それだけに現場サイドにいる人から話を聞くと、近年の認知症に対する認識やケアの進化は、かつてと比べると「隔世の感がある」という。近年、認知症対応のグループホームやデイサービスが急増していることも、こうした背景があるだろうし、何しろ「ケア」という考え方自体あまり認識されていなかった。
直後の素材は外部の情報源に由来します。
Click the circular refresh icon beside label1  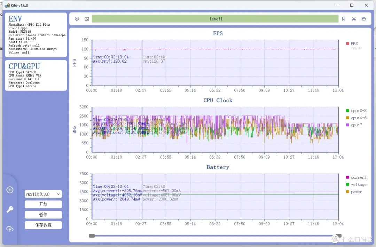click(77, 19)
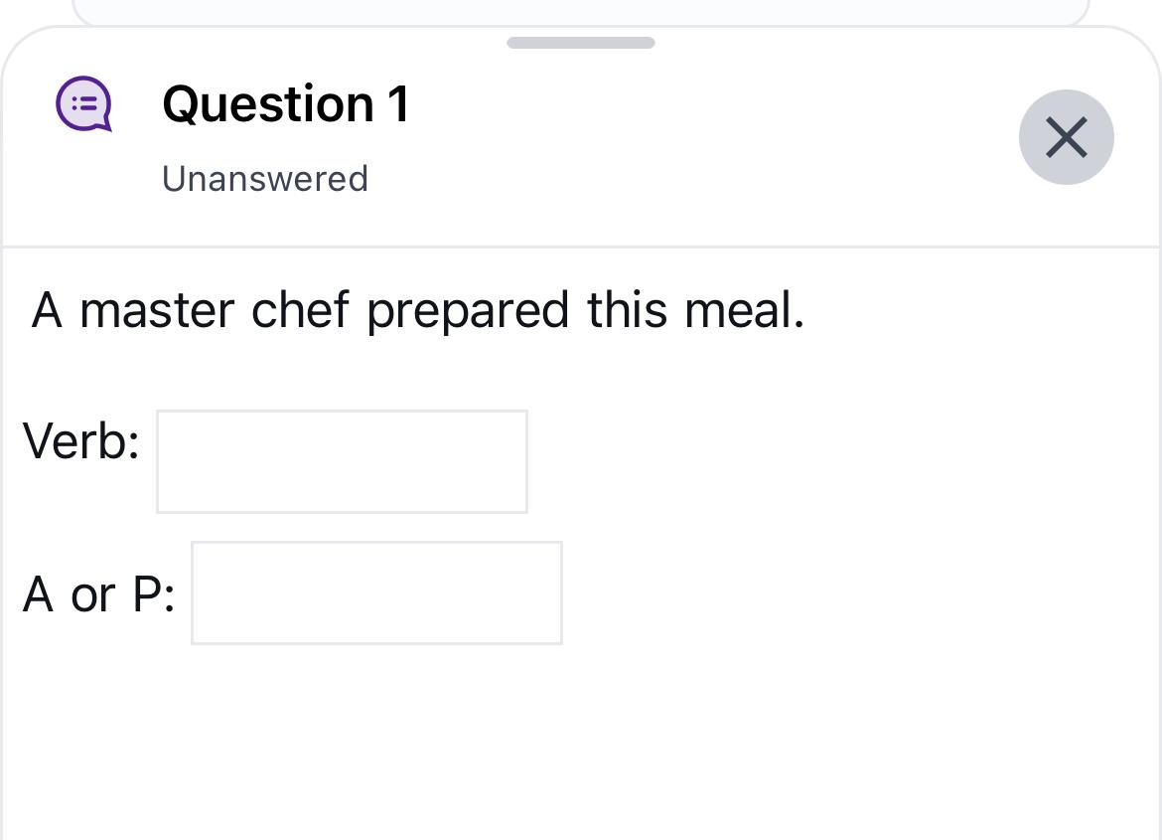Click the A or P label text

[99, 593]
もちろん“高速”と言っていい、急速な日本の高齢化社会への危機感がその根底にある。

それでは、具体的に「認知症のケア」というのはどういものなのか?
どのような施設で、どのようなスタッフが、どのようなケアを行っているのか?
一般の人にもわかりやすく、その最新型を紹介しようと試みたのが本書だ。

滋賀県守山市の「もの忘れカフェ」、京都市や宮津市にある「京都式」のえらべるデイサービス、全国に先駆けた共生型として知られる富山市のデイケアハウス、幼い子が高齢者とともに笑顔になる「幼老統合 ケア」など、全国のさまざまな先進的な事例が紹介される。

ただ一読して思うのは、高齢者医療や介護現場の取材を重ねてきた筆者ならでは労作であると思う反面、仕事の関係でこうした事例のビジュアル(画像・動画)を観てきた身としては、どうも活字だけでは伝わりにくい部分を感じてしまうのだ。
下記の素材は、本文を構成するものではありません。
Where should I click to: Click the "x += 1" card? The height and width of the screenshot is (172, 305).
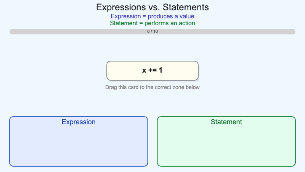click(153, 71)

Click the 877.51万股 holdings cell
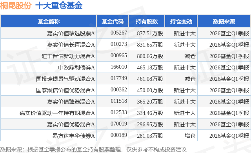(x=150, y=33)
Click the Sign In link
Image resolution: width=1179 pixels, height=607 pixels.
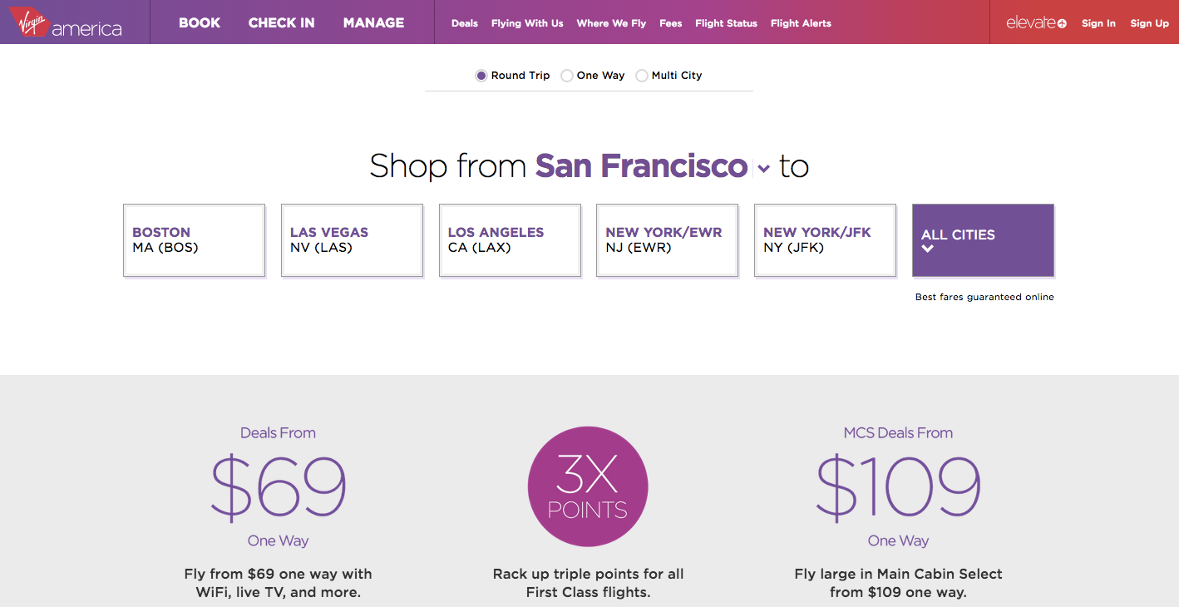click(1098, 23)
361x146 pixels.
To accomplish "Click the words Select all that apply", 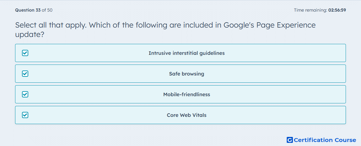I will (x=51, y=25).
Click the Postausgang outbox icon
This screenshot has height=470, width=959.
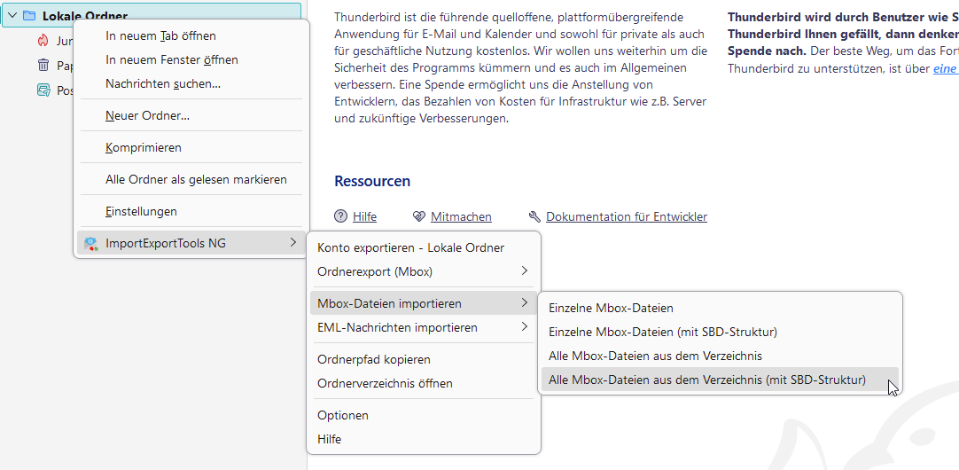point(43,90)
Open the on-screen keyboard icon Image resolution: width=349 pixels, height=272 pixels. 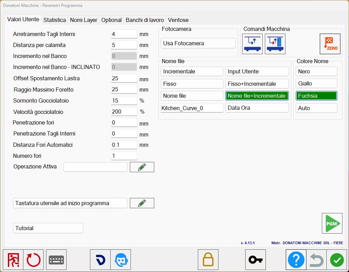click(x=56, y=260)
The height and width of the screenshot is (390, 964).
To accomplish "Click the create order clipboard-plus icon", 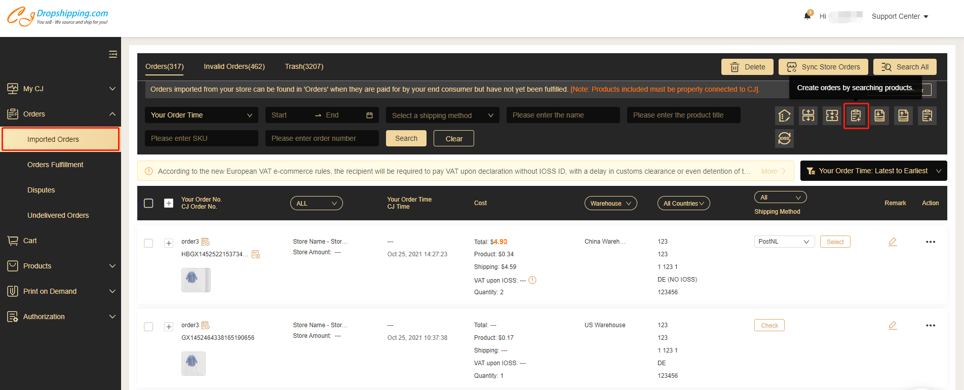I will pyautogui.click(x=856, y=116).

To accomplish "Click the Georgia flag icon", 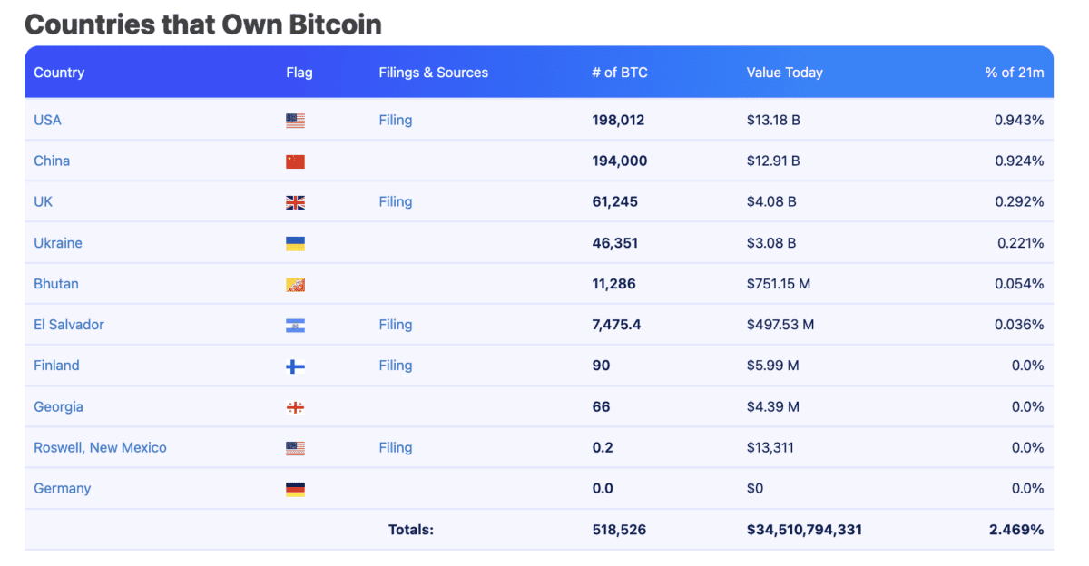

再三の提言になるが、こうした本こそ画像・動画と連携した電子書籍こそが効力を持つのではないだろうか? 最新の事例や試みはネットでも伺い知ることが出来る時代だ。ならば、『こんな夜更けにバナナかよ』(渡辺一史著)『母のいる場所 シルバーヴィラ向山物語』(久田恵著) などのようなヒューマン・ドキュメント的な“物語”が描かれていなければ、現代ではこうしカタログ・ルポ的な「本」はそれほど意味を持てなくなってしまった…。

残念ながら本書を読んで、そんな「本が本であることが難しい時代」を、改めて実感してしまった。